Department of Chemistry, Lomonosov Moscow State University, Moscow, 119991, Russia.
Frumkin Institute of Physical Chemistry and Electrochemistry, Russian Academy of Sciences, Moscow, 119071, Russia.
Sci Rep. 2022 Sep 2;12(1):14931. doi: 10.1038/s41598-022-19205-5.

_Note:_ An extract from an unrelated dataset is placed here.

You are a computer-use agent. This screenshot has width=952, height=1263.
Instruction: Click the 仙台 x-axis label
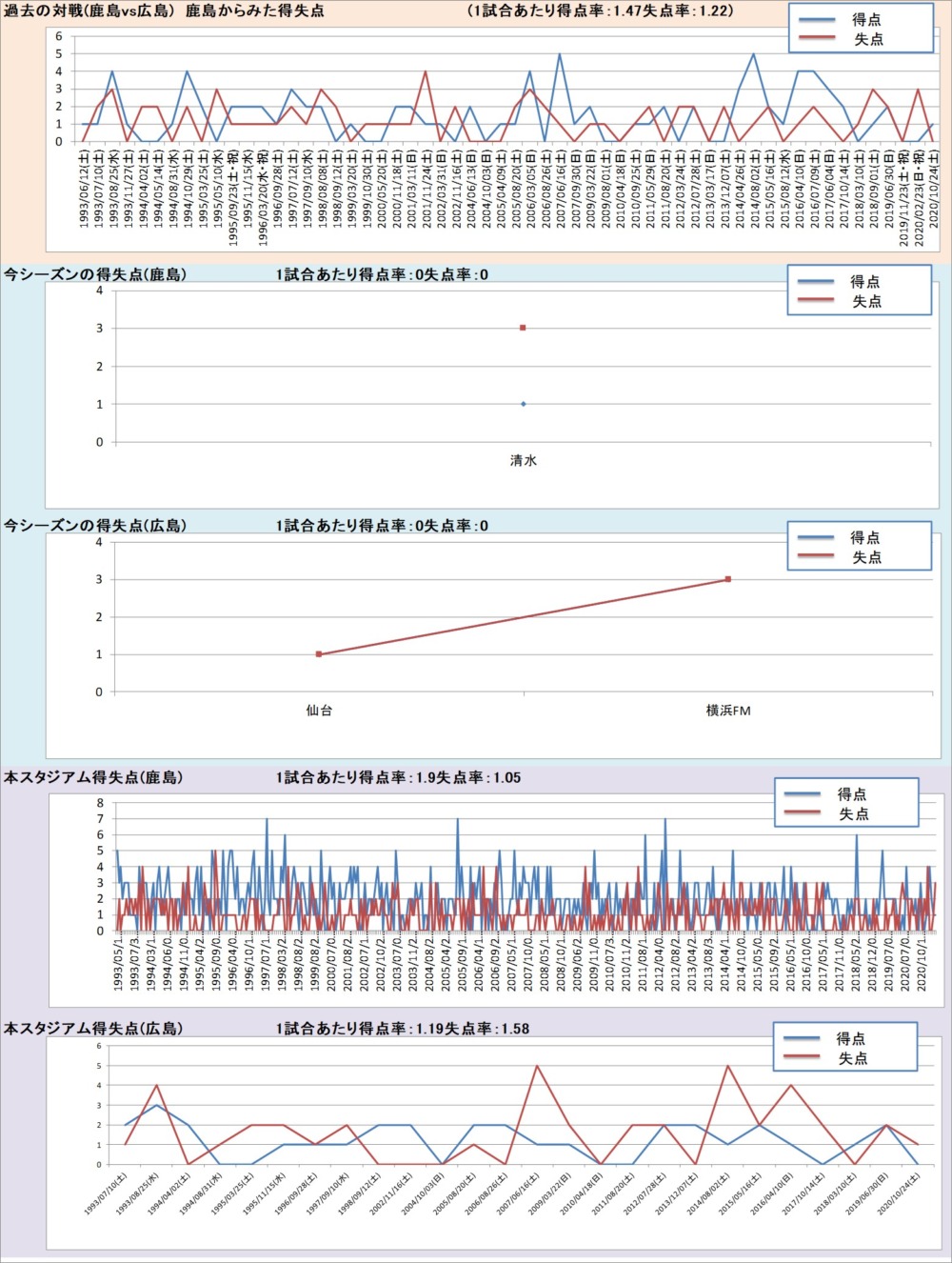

Immense effort has been exerted in the materials informatics community towards enhancing the accuracy of machine learning (ML) models; however, the uncertainty quantification (UQ) of state-of-the-art algorithms also demands further development. Most prominent UQ methods are model-specific or are related to the ensembles of models; therefore, there is a need to develop a universal technique that can be readily applied to a single model from a diverse set of ML algorithms. In this study, we suggest a new UQ measure known as the Δ-metric to address this issue. The presented quantitative criterion was inspired by the k-nearest neighbor approach adopted for applicability domain estimation in chemoinformatics. It surpasses several UQ methods in accurately ranking the predictive errors and could be considered a low-cost option for a more advanced deep ensemble strategy. We also evaluated the performance of the presented UQ measure on various classes of materials, ML algorithms, and types of input features, thus demonstrating its universality.
在材料信息学领域,人们付出了巨大的努力来提高机器学习 (ML) 模型的准确性;然而,最先进算法的不确定性量化 (UQ) 也需要进一步发展。大多数突出的 UQ 方法是特定于模型的,或者与模型的集合有关;因此,需要开发一种通用技术,可以很容易地应用于来自不同 ML 算法的单个模型。在这项研究中,我们提出了一种新的 UQ 度量,称为 Δ-度量,以解决这个问题。所提出的定量标准受到了化学信息学中采用的 k-最近邻方法的启发,用于适用性域估计。它在准确地对预测误差进行排序方面优于几种 UQ 方法,并且可以被认为是一种更先进的深度集成策略的低成本选择。我们还评估了所提出的 UQ 度量在各种材料、ML 算法和输入特征类型上的性能,从而证明了它的通用性。